Personal information
- Full name: Sam Blease
- Nickname: Bleasey Blicka
- Born: 19 February 1991 (age 35)
- Original teams: Norwood Football Club (Victoria)^{[citation needed]}, Eastern Ranges (TAC Cup)
- Draft: No. 17 (PP), 2008 National Draft, Melbourne
- Height: 184 cm (6 ft 0 in)
- Weight: 80 kg (176 lb)
- Position: Midfielder

Playing career^{1}
- Years: Club / Games (Goals)
- 2011–2014: Melbourne / 33 (25)
- 2015: Geelong / 01 0(0)
- Total:  / 34 (25)
- ^{1} Playing statistics correct to the end of 2015.

Career highlights
- 2× AFL Rising Star nominee: 2011, 2012;

= Sam Blease =

Australian rules footballer (born 1991)

Sam Blease (born 19 February 1991) is a former professional Australian rules footballer who played for the Melbourne Football Club and Geelong Football Club in the Australian Football League (AFL).

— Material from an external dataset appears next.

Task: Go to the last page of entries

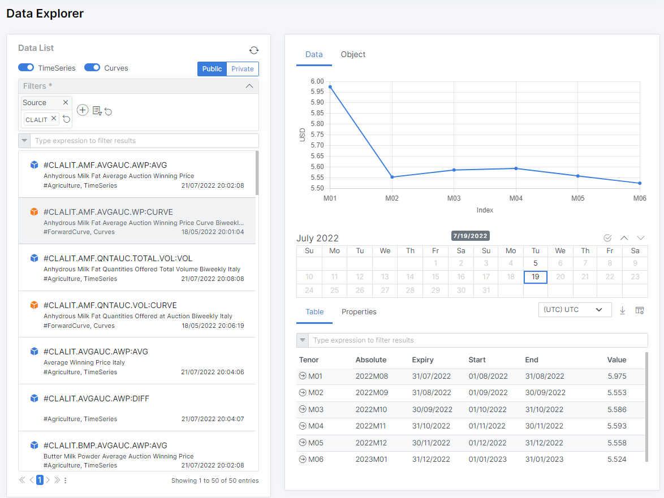Action: click(x=57, y=480)
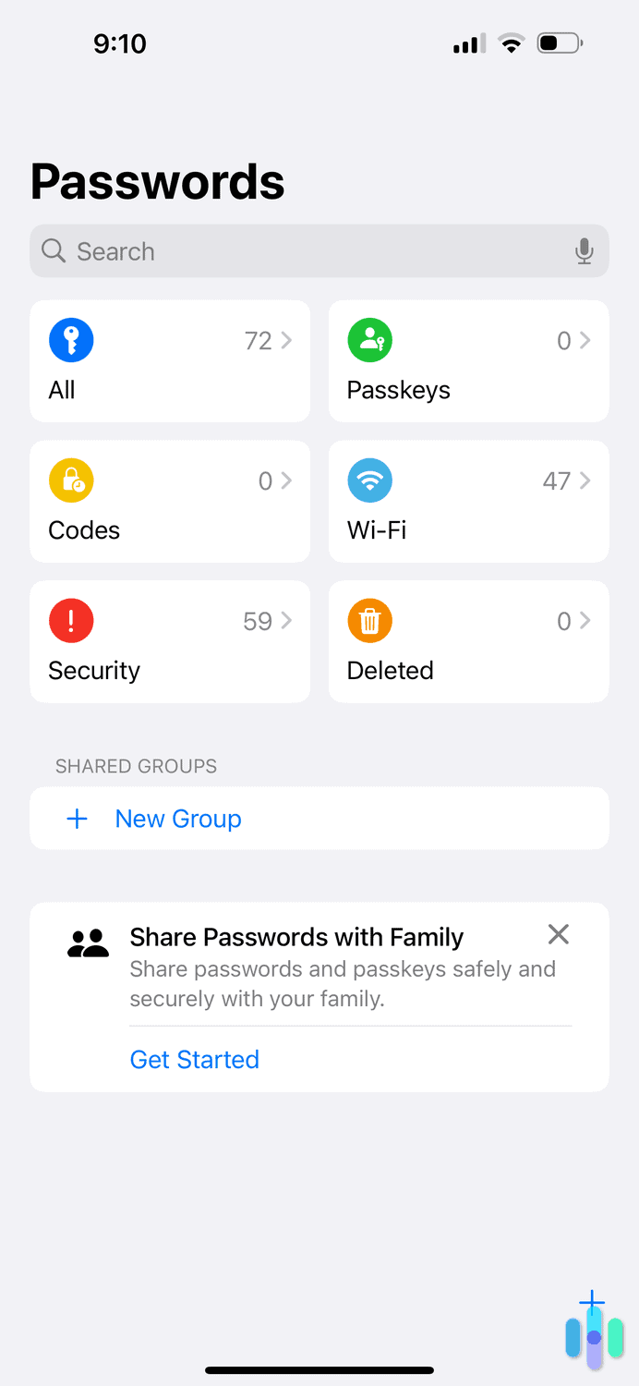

Selected by Melbourne with pick 17 in the 2008 AFL draft, he previously played with the Eastern Ranges in the TAC Cup, represented the under-18 Vic metro side in 2008 and is an AIS/AFL Academy graduate.

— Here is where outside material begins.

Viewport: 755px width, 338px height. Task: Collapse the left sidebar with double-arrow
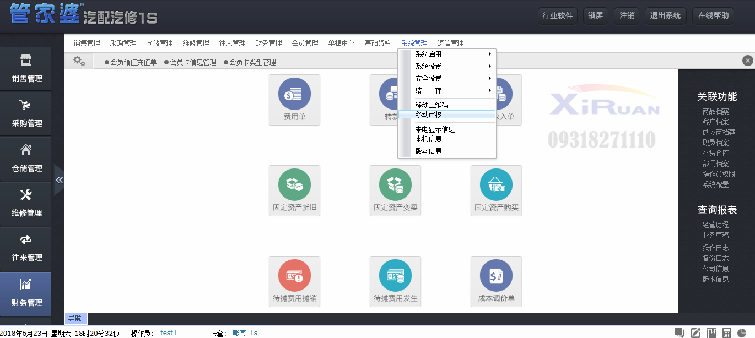click(59, 180)
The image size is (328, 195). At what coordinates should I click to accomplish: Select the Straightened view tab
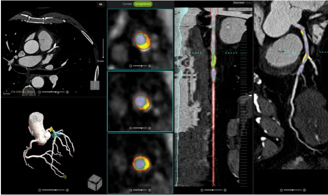(143, 4)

Blease suffered a setback in his first year with the Demons when he broke his leg, ruling him out for majority of the 2009 season.

He was nominated for the 2011 AFL Rising Star after his round 23 performance against Gold Coast.

Blease kicked a career high five goals against the Saints in round 20 of the 2012 AFL season, for this he was nominated for the 2012 AFL Rising Star, becoming only the ninth player to be nominated in two different seasons.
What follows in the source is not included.